Based on policy review, clinical record review and interview, it was determined the Facility failed to ensure five (#3, #5 and #7-#9) of 10 inpatients (#1-#10) received a nutrition screening within 24 hours of admission. Failure to conduct a nutrition screen did not allow staff to know which patients were at nutritional risk and had the potential to affect any patient admitted to the Facility who was at nutritional risk. Findings follow.
A. Review of "Clinical Nutrition Policy" stated, "Nutritional screening will be initiated by trained dietary personnel on all patients to determine nutritional risk within 24 hours of admission."
B. Patient #3 was admitted to the facility on 07/18/14 and discharged 07/21/14. No nutritional screen was documented.
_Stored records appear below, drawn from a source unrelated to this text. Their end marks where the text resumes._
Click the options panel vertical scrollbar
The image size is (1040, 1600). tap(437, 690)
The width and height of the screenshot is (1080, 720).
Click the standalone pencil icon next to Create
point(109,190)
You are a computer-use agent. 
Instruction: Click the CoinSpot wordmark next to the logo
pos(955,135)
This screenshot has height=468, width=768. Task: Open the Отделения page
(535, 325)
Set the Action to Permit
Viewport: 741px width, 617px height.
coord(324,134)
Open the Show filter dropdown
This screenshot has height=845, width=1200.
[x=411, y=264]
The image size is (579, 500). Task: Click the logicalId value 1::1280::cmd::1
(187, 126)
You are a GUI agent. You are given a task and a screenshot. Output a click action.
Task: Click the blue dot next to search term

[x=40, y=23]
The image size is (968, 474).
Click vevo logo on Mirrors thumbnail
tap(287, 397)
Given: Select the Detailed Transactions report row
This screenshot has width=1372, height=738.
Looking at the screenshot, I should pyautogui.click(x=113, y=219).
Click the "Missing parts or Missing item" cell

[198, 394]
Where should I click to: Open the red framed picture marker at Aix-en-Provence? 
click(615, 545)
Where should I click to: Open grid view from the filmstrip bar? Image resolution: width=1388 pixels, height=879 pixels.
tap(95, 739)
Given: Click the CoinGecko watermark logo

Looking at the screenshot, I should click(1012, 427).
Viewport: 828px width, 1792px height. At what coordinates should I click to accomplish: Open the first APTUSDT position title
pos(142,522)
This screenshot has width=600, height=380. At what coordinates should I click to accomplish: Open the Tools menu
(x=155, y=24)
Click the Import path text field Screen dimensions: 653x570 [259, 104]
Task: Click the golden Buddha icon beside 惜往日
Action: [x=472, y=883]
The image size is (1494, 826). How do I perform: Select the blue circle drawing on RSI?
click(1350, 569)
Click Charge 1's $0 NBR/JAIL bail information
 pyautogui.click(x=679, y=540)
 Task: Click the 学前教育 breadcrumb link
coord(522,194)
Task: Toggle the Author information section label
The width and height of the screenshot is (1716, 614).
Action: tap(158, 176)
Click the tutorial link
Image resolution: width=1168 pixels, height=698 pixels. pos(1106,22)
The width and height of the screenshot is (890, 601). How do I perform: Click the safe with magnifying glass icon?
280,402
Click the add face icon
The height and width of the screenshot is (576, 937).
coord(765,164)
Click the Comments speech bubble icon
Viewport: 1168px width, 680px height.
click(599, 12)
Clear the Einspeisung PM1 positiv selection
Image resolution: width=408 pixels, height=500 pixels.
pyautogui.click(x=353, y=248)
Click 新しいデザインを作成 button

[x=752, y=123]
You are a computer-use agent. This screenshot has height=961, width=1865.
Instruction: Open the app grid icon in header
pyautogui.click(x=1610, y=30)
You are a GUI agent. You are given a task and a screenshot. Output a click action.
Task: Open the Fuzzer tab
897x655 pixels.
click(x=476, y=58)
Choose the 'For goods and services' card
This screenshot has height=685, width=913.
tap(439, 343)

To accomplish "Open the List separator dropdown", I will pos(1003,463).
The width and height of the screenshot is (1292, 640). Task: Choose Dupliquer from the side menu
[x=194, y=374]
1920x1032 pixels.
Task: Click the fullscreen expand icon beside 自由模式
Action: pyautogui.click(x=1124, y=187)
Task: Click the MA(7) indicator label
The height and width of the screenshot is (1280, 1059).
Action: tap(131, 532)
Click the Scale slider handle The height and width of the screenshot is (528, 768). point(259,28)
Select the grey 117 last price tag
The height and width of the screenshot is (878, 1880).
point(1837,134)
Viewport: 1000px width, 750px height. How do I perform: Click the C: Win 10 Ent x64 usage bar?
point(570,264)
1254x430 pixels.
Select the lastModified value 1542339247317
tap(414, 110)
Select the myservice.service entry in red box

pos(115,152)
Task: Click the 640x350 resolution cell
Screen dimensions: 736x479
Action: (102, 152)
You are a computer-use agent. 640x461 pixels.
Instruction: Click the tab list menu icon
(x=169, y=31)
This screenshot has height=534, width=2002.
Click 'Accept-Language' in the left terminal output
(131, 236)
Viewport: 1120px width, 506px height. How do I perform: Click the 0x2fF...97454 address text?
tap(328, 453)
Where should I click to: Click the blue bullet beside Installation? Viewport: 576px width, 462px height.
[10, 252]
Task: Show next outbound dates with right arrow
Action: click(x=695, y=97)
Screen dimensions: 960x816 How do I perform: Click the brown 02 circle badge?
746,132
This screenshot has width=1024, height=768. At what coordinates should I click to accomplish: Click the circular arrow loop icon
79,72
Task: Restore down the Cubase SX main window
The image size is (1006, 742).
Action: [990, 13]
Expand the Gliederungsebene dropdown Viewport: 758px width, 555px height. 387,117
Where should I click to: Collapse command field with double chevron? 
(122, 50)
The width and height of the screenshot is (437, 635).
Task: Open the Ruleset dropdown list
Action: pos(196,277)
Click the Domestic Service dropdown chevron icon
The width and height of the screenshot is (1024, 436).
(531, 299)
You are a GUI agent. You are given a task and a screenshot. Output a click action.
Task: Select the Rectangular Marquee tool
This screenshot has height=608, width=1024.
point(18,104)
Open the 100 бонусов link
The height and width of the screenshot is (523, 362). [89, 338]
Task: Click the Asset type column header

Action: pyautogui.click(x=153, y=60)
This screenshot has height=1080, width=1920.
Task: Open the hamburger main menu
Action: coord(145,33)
Findings were verified by the Care Transition Coordinator on 07/24/14 at 1305.
C. Patient #5 was admitted on 07/21/14. Review of the clinical record revealed the following:
1) Review of the Nutritional Screening Form, under section titled "Category 1 (Automatic Triggers) - Dietitian will evaluate/recommend if one of the following risk factors identified: Serum albumin <2.8 - yes."
2) Under section titled "Category 2-Dietitian will evaluate/recommend if two or more risk factors are identified ...Receives modified diet - yes." Poor oral intake for 3 days or more-no." Review of the History and Physical stated that Patient #5 "had not been eating over the previous four days."
3) The clinical record revealed no evidence the Dietitian evaluated Patient #5, even though Category 1 triggers warranted an evaluation. Patient #5 was transferred to another Facility on 07/23/14.
4) Findings were confirmed by the Care Transition Coordinator on 07/24/14 at 1330.
D. Patient #7 was admitted on 06/27/14 through 06/30/14. No nutritional screening was documented. Findings were verified by Registered Nurse (RN) #1 on 07/24/14 at 1340.
E. Patient #8 was admitted on 07/08/14 through 07/11/14. No nutritional screening was documented. Findings were verified by RN #1 on 07/24/14 at 1355.
F. Patient #9 was admitted on 07/02/14 through 07/04/14. No nutritional screening was documented. Findings were verified by RN #1 on 07/24/14 at 1316.
Tag No.: C0304
Based on clinical record review, review of policy and procedure, Medical Staff Bylaws and interview, it was determined the Facility failed to assure a History and Physical was completed for 2 ( Patient #1 and #5) of 21 clinical record patients within 48 hours as required per Facility Policy and Procedure. Failure to assure the History and Physical was completed within the required time frame did not assure the patient history of illness would be available and had the potential to affect all patients admitted to the Facility. The findings were:
A. Patient (Pt) #1 was admitted to the Facility on 07/16/14 at 0918. Clinical record review on 07/24/14 at 0945 revealed there was no History and Physical. The findings were confirmed on 07/16/14 at 0945 by the Care Transition Coordinator.
B. Patient #5 was admitted to the Facility on 07/15/14 at 1405 and discharged on 07/22/14 at 0900. Clinical record review on 07/24/14 at 1320 revealed there was no History and Physical. The findings were confirmed by the Care Transition Coordinator on 07/24/14 at 1320.
C. Review of the Medical Staff Bylaws, "Article XIX: Rules and Regulations" item nine stated, "A complete history and physical examination shall in all cases be done no more than 7 days before or 48 hours after an admission for each patient by the attending physician and placed on the record."